'''
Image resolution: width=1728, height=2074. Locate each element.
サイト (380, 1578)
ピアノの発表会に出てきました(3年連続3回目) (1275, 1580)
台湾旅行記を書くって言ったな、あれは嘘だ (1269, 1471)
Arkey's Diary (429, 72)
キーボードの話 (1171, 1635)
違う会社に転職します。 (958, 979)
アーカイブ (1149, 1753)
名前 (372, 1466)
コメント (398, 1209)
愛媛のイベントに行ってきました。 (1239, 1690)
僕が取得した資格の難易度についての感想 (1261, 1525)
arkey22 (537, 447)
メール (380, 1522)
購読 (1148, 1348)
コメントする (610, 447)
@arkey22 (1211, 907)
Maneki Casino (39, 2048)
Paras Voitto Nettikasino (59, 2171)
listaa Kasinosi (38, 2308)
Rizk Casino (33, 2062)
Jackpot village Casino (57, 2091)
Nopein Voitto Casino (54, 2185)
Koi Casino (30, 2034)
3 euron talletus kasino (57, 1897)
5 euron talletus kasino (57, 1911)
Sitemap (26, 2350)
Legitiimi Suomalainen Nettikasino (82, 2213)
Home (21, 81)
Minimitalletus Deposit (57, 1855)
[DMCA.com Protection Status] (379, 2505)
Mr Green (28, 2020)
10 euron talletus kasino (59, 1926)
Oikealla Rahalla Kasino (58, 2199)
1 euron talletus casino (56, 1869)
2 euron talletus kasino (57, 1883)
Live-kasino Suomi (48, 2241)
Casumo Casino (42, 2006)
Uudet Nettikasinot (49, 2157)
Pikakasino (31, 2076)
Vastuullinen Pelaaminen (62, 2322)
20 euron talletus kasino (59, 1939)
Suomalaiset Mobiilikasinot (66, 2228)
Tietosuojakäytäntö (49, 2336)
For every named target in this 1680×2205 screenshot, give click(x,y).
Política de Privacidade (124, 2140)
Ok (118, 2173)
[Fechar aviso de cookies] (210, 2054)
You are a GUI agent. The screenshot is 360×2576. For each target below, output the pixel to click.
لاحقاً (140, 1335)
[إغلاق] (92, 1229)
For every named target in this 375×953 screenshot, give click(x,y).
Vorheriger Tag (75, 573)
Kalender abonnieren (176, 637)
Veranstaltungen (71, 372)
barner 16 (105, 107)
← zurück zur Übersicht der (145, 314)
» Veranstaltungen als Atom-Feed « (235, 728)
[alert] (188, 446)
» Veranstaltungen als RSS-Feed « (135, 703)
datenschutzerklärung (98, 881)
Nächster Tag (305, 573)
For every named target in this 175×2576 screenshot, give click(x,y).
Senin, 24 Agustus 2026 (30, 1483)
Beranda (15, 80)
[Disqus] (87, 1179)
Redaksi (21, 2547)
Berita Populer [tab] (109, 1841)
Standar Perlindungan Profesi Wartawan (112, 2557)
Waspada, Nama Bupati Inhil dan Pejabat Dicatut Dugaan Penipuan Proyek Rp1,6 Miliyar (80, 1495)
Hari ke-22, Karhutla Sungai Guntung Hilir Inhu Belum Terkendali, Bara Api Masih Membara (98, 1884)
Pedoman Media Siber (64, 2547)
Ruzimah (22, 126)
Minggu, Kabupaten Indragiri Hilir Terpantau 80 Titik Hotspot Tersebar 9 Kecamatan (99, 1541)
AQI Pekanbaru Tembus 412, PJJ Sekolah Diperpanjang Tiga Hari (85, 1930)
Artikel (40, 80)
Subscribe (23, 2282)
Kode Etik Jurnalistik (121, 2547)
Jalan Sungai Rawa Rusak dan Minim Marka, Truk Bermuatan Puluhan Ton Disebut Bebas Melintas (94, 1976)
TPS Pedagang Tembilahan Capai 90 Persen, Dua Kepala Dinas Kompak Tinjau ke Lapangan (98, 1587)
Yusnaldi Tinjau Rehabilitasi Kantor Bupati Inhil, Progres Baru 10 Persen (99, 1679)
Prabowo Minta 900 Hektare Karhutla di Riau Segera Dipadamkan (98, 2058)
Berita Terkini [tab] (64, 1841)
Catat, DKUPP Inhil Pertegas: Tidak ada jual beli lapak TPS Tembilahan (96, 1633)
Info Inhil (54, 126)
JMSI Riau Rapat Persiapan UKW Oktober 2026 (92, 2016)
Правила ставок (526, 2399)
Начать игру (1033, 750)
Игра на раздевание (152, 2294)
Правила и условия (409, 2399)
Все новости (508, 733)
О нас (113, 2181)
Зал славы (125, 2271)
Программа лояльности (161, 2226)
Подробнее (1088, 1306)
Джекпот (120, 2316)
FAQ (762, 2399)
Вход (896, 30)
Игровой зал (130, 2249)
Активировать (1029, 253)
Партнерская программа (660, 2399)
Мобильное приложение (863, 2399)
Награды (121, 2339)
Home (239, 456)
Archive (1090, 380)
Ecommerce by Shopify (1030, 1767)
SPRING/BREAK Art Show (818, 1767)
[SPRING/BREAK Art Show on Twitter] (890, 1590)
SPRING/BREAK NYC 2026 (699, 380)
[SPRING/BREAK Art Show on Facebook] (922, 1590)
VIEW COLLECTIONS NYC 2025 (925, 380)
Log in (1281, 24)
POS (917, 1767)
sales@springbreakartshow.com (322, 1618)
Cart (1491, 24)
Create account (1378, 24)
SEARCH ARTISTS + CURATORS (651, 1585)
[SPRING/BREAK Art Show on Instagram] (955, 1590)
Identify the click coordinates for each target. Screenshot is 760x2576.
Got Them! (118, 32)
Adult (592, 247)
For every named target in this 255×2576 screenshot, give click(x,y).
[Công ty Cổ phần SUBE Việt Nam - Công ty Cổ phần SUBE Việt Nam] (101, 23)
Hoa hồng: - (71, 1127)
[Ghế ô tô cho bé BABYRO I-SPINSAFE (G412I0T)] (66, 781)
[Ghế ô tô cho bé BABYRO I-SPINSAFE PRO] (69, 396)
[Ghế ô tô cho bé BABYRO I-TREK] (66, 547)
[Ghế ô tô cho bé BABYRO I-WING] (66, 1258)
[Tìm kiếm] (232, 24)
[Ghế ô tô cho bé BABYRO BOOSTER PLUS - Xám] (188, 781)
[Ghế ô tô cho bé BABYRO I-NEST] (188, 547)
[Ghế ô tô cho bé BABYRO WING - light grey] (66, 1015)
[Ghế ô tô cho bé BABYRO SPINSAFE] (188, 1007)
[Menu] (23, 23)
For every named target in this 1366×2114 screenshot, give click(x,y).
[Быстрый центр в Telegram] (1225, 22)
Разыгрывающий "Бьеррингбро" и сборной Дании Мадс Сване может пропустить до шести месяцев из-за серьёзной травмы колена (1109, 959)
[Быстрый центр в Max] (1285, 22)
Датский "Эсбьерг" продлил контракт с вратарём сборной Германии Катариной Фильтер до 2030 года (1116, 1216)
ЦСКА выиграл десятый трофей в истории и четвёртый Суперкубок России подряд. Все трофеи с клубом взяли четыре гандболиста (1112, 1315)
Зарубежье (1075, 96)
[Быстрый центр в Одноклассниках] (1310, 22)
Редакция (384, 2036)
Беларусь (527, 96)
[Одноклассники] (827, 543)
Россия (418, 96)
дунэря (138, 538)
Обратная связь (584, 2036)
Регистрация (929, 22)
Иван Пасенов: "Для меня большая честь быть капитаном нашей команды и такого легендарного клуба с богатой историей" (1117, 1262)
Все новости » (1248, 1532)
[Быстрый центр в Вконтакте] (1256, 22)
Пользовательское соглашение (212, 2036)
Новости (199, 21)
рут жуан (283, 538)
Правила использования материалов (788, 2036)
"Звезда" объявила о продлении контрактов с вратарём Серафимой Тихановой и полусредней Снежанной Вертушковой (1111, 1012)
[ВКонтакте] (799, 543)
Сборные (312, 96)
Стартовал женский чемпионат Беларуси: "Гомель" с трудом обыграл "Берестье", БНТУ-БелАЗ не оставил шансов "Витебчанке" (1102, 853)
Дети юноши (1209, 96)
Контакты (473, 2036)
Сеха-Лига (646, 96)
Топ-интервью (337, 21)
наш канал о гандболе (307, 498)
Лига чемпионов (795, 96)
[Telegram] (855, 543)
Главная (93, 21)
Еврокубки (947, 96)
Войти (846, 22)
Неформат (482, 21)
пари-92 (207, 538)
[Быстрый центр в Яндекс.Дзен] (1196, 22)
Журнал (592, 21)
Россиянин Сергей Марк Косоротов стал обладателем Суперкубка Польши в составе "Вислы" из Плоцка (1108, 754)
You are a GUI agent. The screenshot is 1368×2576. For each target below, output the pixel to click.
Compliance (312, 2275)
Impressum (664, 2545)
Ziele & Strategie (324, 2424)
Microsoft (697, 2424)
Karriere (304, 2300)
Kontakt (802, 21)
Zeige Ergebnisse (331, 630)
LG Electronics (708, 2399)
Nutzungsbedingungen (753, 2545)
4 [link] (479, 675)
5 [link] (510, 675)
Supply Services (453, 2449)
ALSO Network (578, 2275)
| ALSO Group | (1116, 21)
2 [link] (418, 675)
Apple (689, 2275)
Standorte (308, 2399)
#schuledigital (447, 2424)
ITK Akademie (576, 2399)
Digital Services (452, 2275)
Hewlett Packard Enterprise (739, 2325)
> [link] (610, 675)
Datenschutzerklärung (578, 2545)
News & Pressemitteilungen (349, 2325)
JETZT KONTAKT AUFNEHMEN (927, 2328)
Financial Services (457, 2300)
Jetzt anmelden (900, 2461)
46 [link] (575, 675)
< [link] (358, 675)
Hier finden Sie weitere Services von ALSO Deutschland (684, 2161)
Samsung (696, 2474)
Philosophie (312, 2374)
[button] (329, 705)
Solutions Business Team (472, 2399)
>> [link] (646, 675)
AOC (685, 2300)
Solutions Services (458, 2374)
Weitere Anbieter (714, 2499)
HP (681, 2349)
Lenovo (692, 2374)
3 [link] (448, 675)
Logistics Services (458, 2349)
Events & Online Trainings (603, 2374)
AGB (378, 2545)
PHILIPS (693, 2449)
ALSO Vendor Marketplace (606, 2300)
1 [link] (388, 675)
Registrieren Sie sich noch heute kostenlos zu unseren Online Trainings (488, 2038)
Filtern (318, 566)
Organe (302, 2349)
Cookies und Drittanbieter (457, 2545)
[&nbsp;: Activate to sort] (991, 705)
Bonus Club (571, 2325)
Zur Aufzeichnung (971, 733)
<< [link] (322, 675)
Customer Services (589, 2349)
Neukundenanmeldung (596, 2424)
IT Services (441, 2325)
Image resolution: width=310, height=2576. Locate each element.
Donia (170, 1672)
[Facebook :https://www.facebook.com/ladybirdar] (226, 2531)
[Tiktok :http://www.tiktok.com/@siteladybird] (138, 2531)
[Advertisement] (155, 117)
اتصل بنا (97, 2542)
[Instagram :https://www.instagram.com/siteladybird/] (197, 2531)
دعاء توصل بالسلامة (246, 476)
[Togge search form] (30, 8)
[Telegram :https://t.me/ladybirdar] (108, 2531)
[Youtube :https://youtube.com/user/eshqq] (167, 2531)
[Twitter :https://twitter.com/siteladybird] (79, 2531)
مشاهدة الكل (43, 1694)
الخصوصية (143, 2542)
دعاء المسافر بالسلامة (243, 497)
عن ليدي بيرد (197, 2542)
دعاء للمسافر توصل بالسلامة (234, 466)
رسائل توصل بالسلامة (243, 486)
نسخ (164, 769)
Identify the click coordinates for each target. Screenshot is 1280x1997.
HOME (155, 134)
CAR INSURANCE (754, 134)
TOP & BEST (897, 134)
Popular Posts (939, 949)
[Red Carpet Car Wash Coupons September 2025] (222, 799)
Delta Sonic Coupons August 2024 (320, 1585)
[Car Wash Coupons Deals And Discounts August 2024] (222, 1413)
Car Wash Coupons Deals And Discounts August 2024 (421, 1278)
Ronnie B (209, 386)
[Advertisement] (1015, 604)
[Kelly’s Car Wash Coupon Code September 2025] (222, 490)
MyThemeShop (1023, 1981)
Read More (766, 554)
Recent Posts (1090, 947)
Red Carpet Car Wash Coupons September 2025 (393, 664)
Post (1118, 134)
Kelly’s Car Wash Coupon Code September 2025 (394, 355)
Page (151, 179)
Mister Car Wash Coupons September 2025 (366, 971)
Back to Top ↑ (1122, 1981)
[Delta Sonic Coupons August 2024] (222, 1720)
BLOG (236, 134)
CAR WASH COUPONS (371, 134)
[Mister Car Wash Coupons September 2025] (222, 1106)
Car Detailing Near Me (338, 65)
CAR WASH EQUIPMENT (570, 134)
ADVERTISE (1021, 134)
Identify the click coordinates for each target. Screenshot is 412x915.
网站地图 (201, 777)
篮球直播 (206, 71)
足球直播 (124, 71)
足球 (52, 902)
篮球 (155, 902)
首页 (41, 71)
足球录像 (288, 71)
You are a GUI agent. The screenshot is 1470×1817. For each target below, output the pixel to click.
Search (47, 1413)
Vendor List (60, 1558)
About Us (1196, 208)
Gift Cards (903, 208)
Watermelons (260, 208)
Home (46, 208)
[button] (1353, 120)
'''
● TASK
Give back exactly the lines of the listing above that run from the line with "لاحقاً (140, 1335)" to the line with "Подробнее (1088, 1306)", inclusive.

● ANSWER BOX
لاحقاً (140, 1335)
[إغلاق] (92, 1229)
For every named target in this 375×953 screenshot, give click(x,y).
Vorheriger Tag (75, 573)
Kalender abonnieren (176, 637)
Veranstaltungen (71, 372)
barner 16 (105, 107)
← zurück zur Übersicht der (145, 314)
» Veranstaltungen als Atom-Feed « (235, 728)
[alert] (188, 446)
» Veranstaltungen als RSS-Feed « (135, 703)
datenschutzerklärung (98, 881)
Nächster Tag (305, 573)
For every named target in this 175×2576 screenshot, give click(x,y).
Senin, 24 Agustus 2026 (30, 1483)
Beranda (15, 80)
[Disqus] (87, 1179)
Redaksi (21, 2547)
Berita Populer [tab] (109, 1841)
Standar Perlindungan Profesi Wartawan (112, 2557)
Waspada, Nama Bupati Inhil dan Pejabat Dicatut Dugaan Penipuan Proyek Rp1,6 Miliyar (80, 1495)
Hari ke-22, Karhutla Sungai Guntung Hilir Inhu Belum Terkendali, Bara Api Masih Membara (98, 1884)
Pedoman Media Siber (64, 2547)
Ruzimah (22, 126)
Minggu, Kabupaten Indragiri Hilir Terpantau 80 Titik Hotspot Tersebar 9 Kecamatan (99, 1541)
AQI Pekanbaru Tembus 412, PJJ Sekolah Diperpanjang Tiga Hari (85, 1930)
Artikel (40, 80)
Subscribe (23, 2282)
Kode Etik Jurnalistik (121, 2547)
Jalan Sungai Rawa Rusak dan Minim Marka, Truk Bermuatan Puluhan Ton Disebut Bebas Melintas (94, 1976)
TPS Pedagang Tembilahan Capai 90 Persen, Dua Kepala Dinas Kompak Tinjau ke Lapangan (98, 1587)
Yusnaldi Tinjau Rehabilitasi Kantor Bupati Inhil, Progres Baru 10 Persen (99, 1679)
Prabowo Minta 900 Hektare Karhutla di Riau Segera Dipadamkan (98, 2058)
Berita Terkini [tab] (64, 1841)
Catat, DKUPP Inhil Pertegas: Tidak ada jual beli lapak TPS Tembilahan (96, 1633)
Info Inhil (54, 126)
JMSI Riau Rapat Persiapan UKW Oktober 2026 (92, 2016)
Правила ставок (526, 2399)
Начать игру (1033, 750)
Игра на раздевание (152, 2294)
Правила и условия (409, 2399)
Все новости (508, 733)
О нас (113, 2181)
Зал славы (125, 2271)
Программа лояльности (161, 2226)
Подробнее (1088, 1306)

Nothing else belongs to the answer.